Resumen:
Clostridium difficile es un bacilo grampositivo, anaerobio estricto, al que se reconoce como agente causal de diferentes patologías de carácter intestinal que afectan al ser humano y animales, las más importantes de las cuales son la diarrea asociada al consumo de antibióticos y la colitis pseudomembranosa.
Los principales factores de patogenicidad de C. difficile son las toxinas A (tcdA) y B (tcdB), secretadas por la mayoría de las cepas y codificadas en el mismo locus de patogenicidad. Éstas ejercen su acción tóxica sobre diversos tipos celulares de la mucosa intestinal, principalmente enterocitos, provocando daño en la mucosa intestinal e inflamación que deriva en diarrea, colitis o colitis pseudomembranosa. Algunas cepas presentan, además, la toxina binaria (CDT), que actúa sinérgicamente con las otras dos, como en el caso de la cepa hipervirulenta 027. Sin embargo, en el estudio de este microorganismo faltan detalles importantes para esclarecer su ciclo infectivo, como conocer su reservorio y sus interacciones en el ecosistema intestinal.
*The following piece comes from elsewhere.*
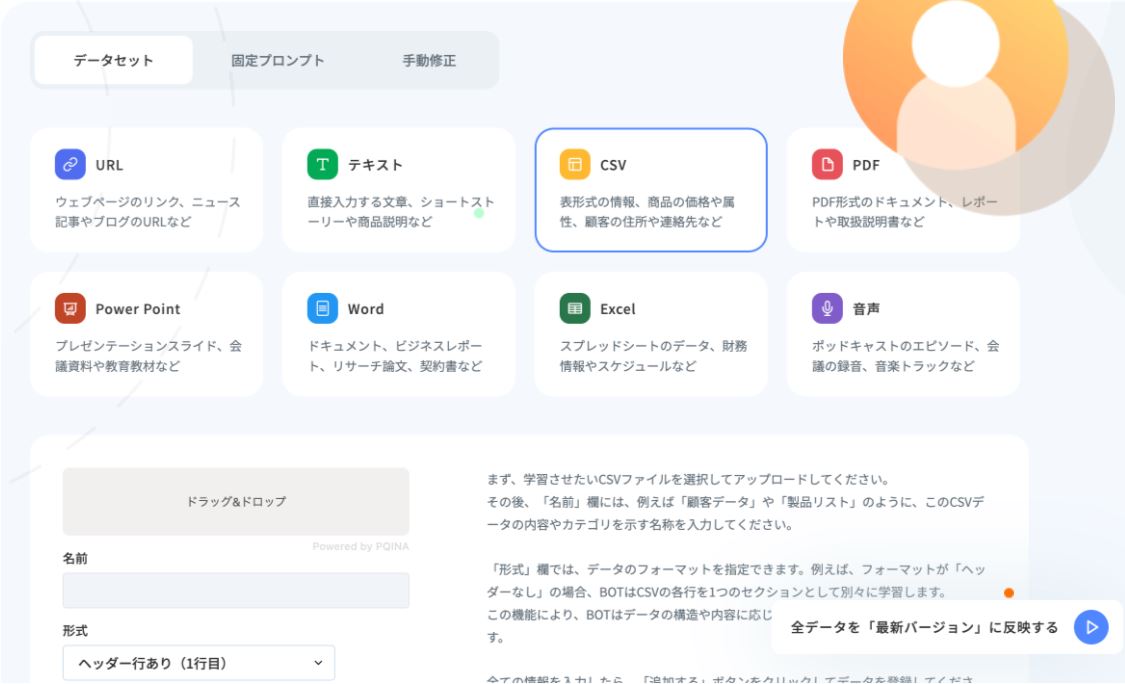Switch to the データセット tab
The height and width of the screenshot is (684, 1125).
tap(113, 60)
El complejo entérico neonatal porcino, es una patología multifactorial y poli-etiológica constituida por grupos de microorganismos bacterianos y agentes virales, dentro de los cuales se incluye a Clostridium difficile. Típicamente, C. difficile afecta a los lechones de 1 a 7 días de edad y se presenta con una diarrea temprana y raramente cursa con dificultad respiratoria. Las bacterias se transmiten a través de la ruta fecal-oral, y son especialmente resistentes ya que pueden formar esporas resistentes a la adversidad ambiental. A diferencia de las células vegetativas, las esporas son resistentes al ambiente ácido del estómago y pueden pasar al intestino delgado, donde la exposición a los ácidos biliares induce la germinación.
El objetivo del trabajo fue aislar, identificar y tipificar molecularmente cepas de C. difficile (CDI) obtenidas a partir de materia fecal de lechones neonatos de granjas porcinas.
Se muestrearon 120 cerdos (de 1, 2 y 3 semanas de vida). El cultivo de CDI se basó en el aislamiento utilizando un medio cromogénico y selectivo-diferencial CHROMagar™. La identificación molecular se realizó mediante PCR utilizando los primers dirigidos a los genes tcdA y tcdB para las toxinas A y B y los primers correspondiente a la toxina binaria cdtA y cdtB. Se realizó un estudio de corte transversal evaluando estadísticamente la tasa de detección en las semanas de vida de los cerdos y si hay asociación entre la detección y presencia de diarreas. A partir de las 120 muestras tomadas de lechones se pudo aislar CDI en 74 (61, 66%) muestras, lo que indica que hay una alta circulación de la bacteria en las granjas. La mayor circulación se da en las granjas de producción intensiva de más de 2000 madres (entre 60%-80%) comparado con granjas de menos de 300 madres (43,33%). Se detectó la presencia de las tres toxinas, con una prevalencia incrementada de la toxina B, seguida de la toxina binaria. Se vio que en los aislamientos negativos para la toxina B, fueron negativos para la toxina A o la toxina Binaria. Mientras que los aislamientos positivos para las toxinas B fueron positivos al menos para la toxina A o Binaria (ambas en algunos casos). En la gran mayoría de los aislamientos positivos para las toxinas, los lechones no presentaban ningún síntoma de la presencia de CDI.
Conclusión: el presente es el primer informe que compara la prevalencia de CDI en un gran número de lechones, con y sin diarrea, en Argentina. La PCR es una herramienta útil para la detección de CDI en muestras fecales en cerdos (enfermos y asintomáticos). No se identificó un vínculo claro entre el aislamiento de esta bacteria y la diarrea neonatal porcina.